Les frais de la procédure de recours, constitués en l’espèce de l'émolument d'arrêt (art. 422 al. 1 CPP), par 880 fr. (art. 20 al. 1 TFIP [tarif des frais de procédure et indemnités en matière pénale du 28 septembre 2010 ; RSV 312.03.1]), et des frais imputables à la défense d'office du recourant (art. 422 al. 1 et 2 let. a CPP), fixés à 630 fr. plus la TVA par 51 fr. 20, soit 681 fr. 20 au total, seront mis à la charge du recourant, qui succombe (art. 428 al. 1 CPP).
Le remboursement à l'Etat de l'indemnité allouée au défenseur d'office du recourant ne sera toutefois exigible que pour autant que la situation économique de ce dernier se soit améliorée (art. 135 al. 4 CPP).
Par ces motifs,
la Chambre des recours pénale
prononce :
I. Le recours est rejeté.
II. L’ordonnance du 21 avril 2015 est confirmée.
III. L’indemnité allouée au défenseur d’office de G.________ est fixée à 681 fr. 20 (six cent huitante et un francs et vingt centimes).
IV. Les frais d’arrêt, par 880 fr. (huit cent huitante francs), ainsi que l’indemnité due au défenseur d’office de G.________, par 681 fr. 20 (six cent huitante et un francs et vingt centimes), sont mis à la charge de ce dernier.

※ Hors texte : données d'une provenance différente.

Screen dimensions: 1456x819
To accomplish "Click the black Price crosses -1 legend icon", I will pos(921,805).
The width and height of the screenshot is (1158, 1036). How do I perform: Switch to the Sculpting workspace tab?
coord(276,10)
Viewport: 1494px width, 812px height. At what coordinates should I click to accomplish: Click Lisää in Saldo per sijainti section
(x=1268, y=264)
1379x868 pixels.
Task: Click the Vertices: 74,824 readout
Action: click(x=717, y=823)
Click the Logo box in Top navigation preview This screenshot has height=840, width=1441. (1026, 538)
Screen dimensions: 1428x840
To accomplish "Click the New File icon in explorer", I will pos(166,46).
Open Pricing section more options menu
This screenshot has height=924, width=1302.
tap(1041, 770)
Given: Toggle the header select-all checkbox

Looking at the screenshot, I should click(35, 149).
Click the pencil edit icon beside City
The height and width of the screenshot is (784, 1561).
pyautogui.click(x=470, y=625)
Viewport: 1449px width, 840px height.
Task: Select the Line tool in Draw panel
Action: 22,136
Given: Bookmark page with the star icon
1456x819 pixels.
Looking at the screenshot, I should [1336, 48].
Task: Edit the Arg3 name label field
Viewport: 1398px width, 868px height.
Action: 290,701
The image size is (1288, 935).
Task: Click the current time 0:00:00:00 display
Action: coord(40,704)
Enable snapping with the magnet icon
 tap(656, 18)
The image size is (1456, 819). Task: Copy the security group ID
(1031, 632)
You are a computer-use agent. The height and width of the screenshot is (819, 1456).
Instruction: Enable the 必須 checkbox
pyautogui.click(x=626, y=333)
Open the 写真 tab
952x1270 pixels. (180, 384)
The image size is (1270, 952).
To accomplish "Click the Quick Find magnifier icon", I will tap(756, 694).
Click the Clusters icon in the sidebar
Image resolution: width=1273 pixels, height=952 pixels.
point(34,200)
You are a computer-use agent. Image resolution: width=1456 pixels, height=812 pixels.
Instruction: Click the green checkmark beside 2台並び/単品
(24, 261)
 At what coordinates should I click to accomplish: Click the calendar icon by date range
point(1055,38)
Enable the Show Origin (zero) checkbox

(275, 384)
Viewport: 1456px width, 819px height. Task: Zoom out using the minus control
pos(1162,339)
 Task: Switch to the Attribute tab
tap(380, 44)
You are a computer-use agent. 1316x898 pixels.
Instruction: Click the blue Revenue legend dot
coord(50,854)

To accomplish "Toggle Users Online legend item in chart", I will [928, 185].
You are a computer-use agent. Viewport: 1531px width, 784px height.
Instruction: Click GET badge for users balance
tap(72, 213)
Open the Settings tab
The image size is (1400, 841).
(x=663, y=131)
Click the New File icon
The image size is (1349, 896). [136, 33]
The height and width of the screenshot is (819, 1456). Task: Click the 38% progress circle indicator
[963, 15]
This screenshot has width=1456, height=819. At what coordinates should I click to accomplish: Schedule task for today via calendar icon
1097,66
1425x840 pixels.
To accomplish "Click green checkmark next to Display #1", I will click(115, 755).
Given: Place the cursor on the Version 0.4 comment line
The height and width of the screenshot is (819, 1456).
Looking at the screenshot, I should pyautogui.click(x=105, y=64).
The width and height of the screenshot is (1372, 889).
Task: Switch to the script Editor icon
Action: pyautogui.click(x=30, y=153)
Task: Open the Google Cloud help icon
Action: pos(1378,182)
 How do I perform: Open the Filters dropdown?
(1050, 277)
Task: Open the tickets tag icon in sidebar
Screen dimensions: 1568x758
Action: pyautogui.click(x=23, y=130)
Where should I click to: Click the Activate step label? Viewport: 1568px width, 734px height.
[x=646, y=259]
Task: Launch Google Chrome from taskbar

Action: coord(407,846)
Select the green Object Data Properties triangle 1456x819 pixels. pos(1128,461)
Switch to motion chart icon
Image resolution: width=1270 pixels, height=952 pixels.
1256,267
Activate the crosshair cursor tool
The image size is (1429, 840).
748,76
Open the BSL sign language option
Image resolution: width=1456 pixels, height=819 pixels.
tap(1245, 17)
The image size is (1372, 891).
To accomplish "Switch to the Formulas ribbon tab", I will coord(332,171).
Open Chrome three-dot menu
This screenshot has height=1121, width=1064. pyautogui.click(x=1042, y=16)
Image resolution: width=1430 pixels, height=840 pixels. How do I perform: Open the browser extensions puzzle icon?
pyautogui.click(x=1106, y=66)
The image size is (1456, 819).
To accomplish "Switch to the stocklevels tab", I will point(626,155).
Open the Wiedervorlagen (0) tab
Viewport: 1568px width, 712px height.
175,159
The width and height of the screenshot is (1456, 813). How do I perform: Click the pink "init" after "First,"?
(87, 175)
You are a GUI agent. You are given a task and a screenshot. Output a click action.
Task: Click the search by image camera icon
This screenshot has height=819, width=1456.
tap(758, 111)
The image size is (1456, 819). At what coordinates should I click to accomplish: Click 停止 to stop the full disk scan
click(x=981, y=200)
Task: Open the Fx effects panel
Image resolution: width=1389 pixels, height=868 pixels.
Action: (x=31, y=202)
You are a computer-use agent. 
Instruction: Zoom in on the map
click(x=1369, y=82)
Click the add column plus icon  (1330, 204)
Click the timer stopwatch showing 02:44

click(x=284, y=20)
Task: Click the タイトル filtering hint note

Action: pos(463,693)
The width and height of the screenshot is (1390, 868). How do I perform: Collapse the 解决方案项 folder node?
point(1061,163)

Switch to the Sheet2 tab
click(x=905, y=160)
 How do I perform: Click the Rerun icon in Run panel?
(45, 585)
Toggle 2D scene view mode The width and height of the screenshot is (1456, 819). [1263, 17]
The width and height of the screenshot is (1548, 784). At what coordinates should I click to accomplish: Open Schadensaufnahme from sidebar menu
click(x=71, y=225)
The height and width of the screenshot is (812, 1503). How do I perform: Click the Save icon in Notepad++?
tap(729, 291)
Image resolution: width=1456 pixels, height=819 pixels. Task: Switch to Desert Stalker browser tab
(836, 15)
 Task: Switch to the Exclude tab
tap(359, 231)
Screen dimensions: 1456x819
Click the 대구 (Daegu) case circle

V. Le remboursement à l’Etat de l’indemnité allouée au chiffre III ci-dessus ne sera exigible que pour autant que la situation économique de G.________ se soit améliorée.
VI. Le présent arrêt est exécutoire.
Le président : La greffière :
Du
Le présent arrêt, dont la rédaction a été approuvée à huis clos, est notifié, par l'envoi d'une copie complète, à :
- M. Vincent Demierre, avocat (pour G.________),
- Ministère public central,
et communiqué à :
- M. le Procureur de l’arrondissement de Lausanne,
- Mme la Présidente du Tribunal des mesures de contrainte,
par l’envoi de photocopies.
Le présent arrêt peut faire l'objet d'un recours en matière pénale devant le Tribunal fédéral au sens des art. 78 ss LTF (loi du 17 juin 2005 sur le Tribunal fédéral – RS 173.110). Ce recours doit être déposé devant le Tribunal fédéral dans les trente jours qui suivent la notification de l'expédition complète (art. 100 al. 1 LTF).